Données recueillies:
——
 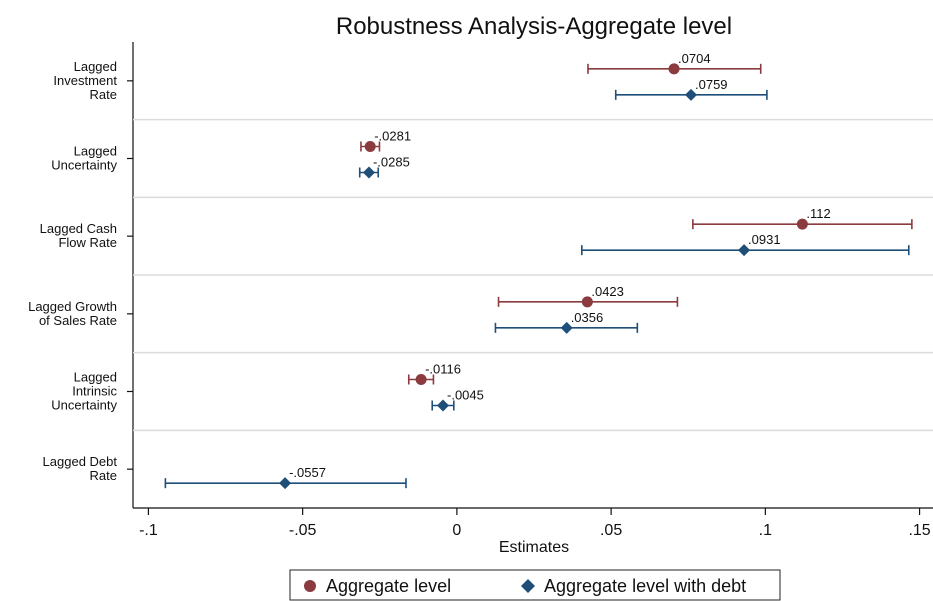 I want to click on category-label: of Sales Rate, so click(x=78, y=320).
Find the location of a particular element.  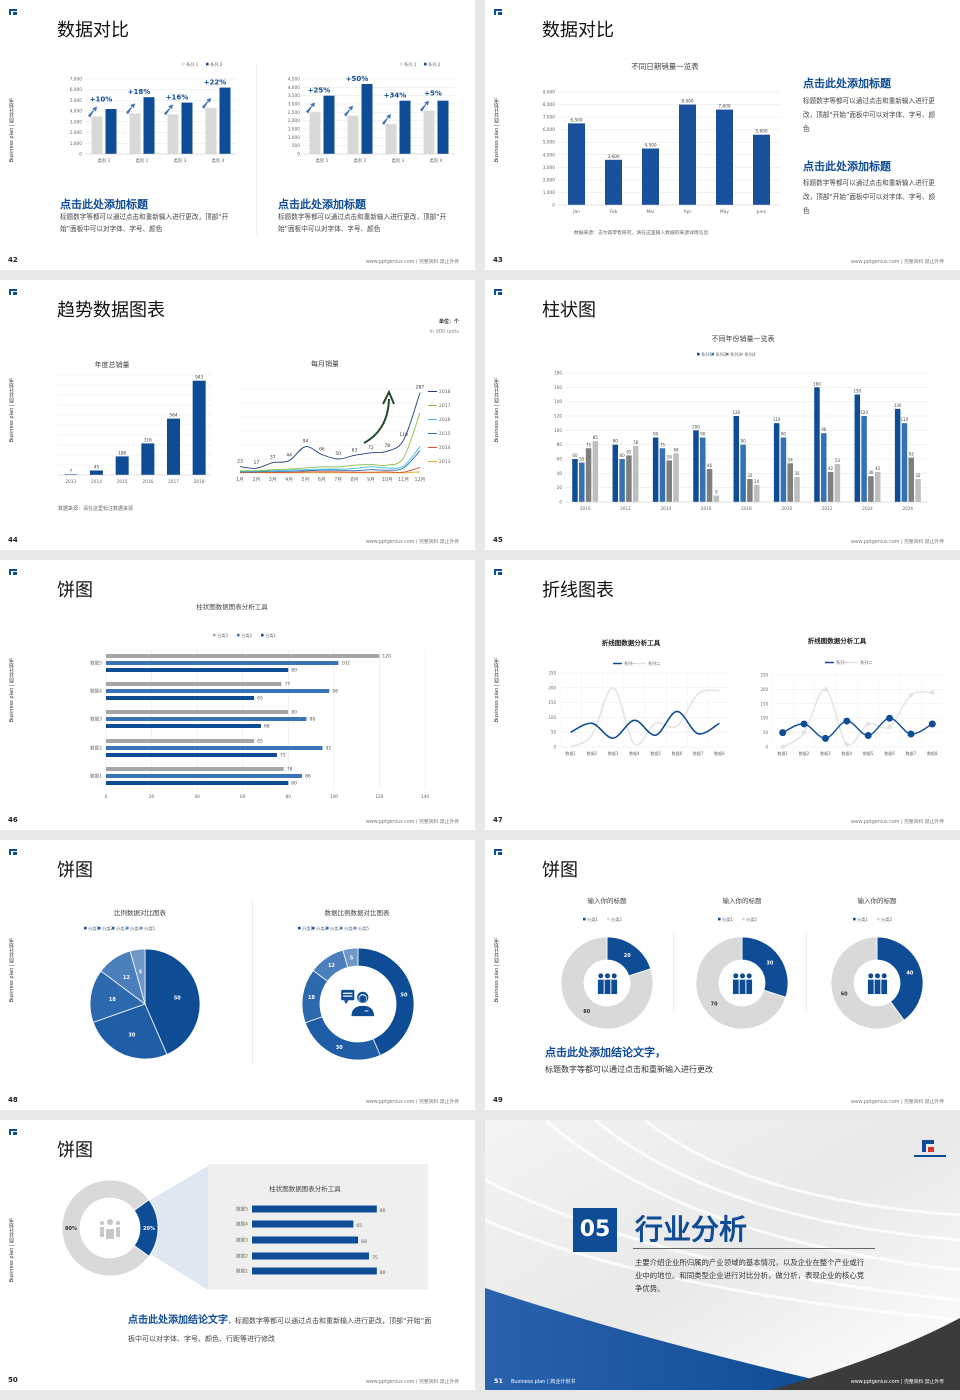

x-tick-label: 数据3 is located at coordinates (614, 753).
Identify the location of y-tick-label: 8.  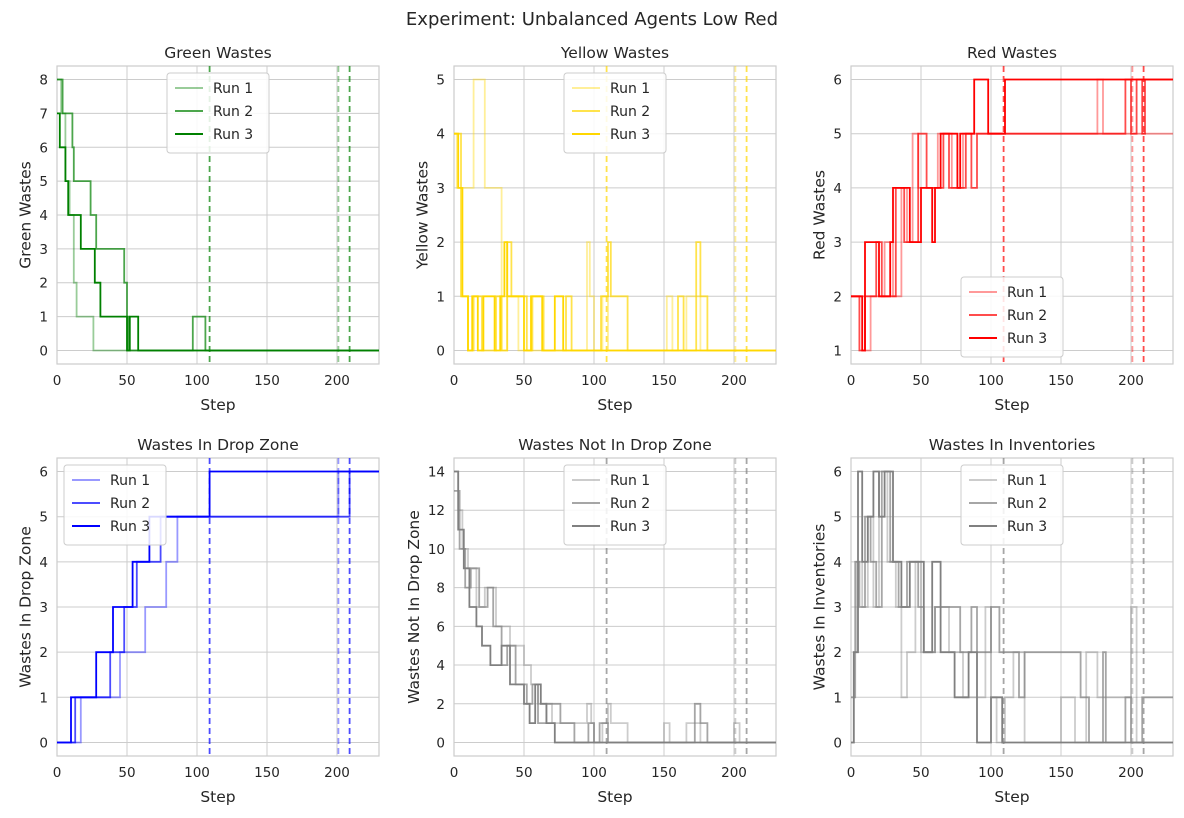
(440, 589).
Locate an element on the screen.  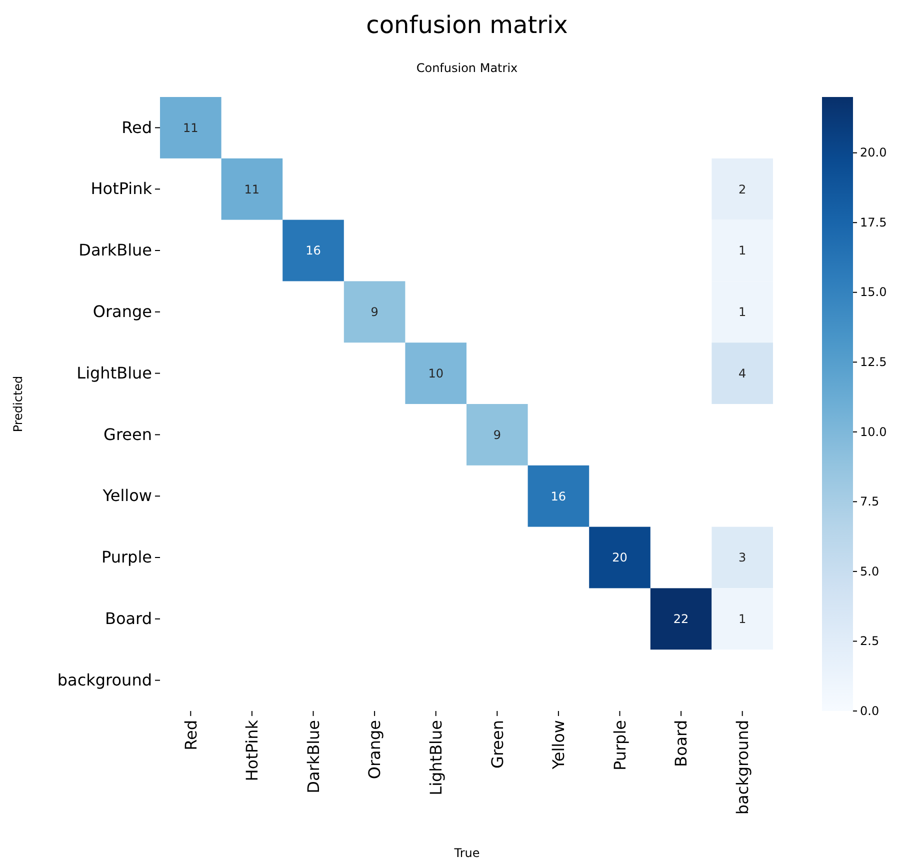
y-tick-label: background is located at coordinates (104, 680).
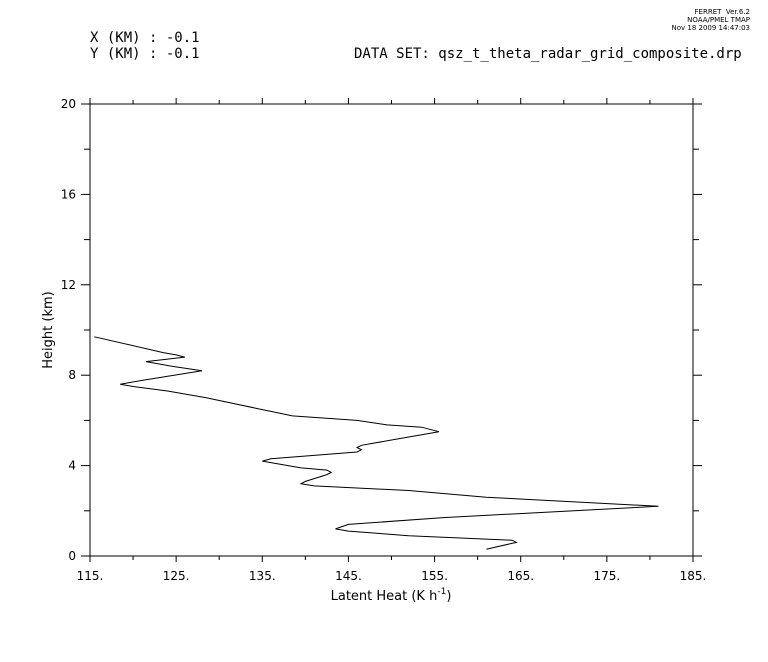 Image resolution: width=768 pixels, height=662 pixels. What do you see at coordinates (68, 104) in the screenshot?
I see `y-tick-label: 20` at bounding box center [68, 104].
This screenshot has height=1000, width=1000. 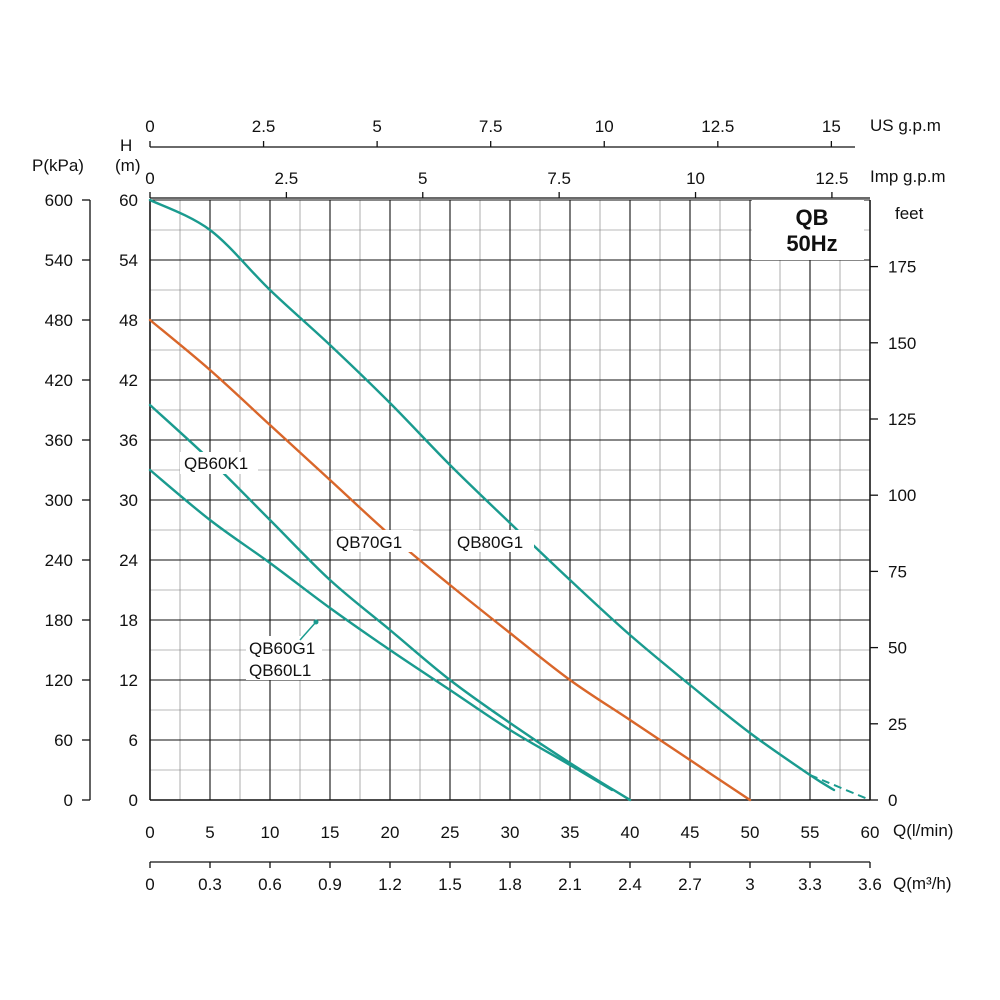 I want to click on q-m3h-tick-label: 2.1, so click(x=570, y=884).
——
[TÂCHE À RÉALISER] Recopiez à l'identique les lignes, en commençant par celle qui contient « Find the location of a particular element. » et en poursuivant jusqu'à celle qui contient « (440, 589). », ces deux lignes comprises. Laissez les images de côté dans votre réponse.

[RÉSULTAT ATTENDU]
Find the location of a particular element.  

x-tick-label: 数据3 is located at coordinates (614, 753).
Identify the location of y-tick-label: 8.  
(440, 589).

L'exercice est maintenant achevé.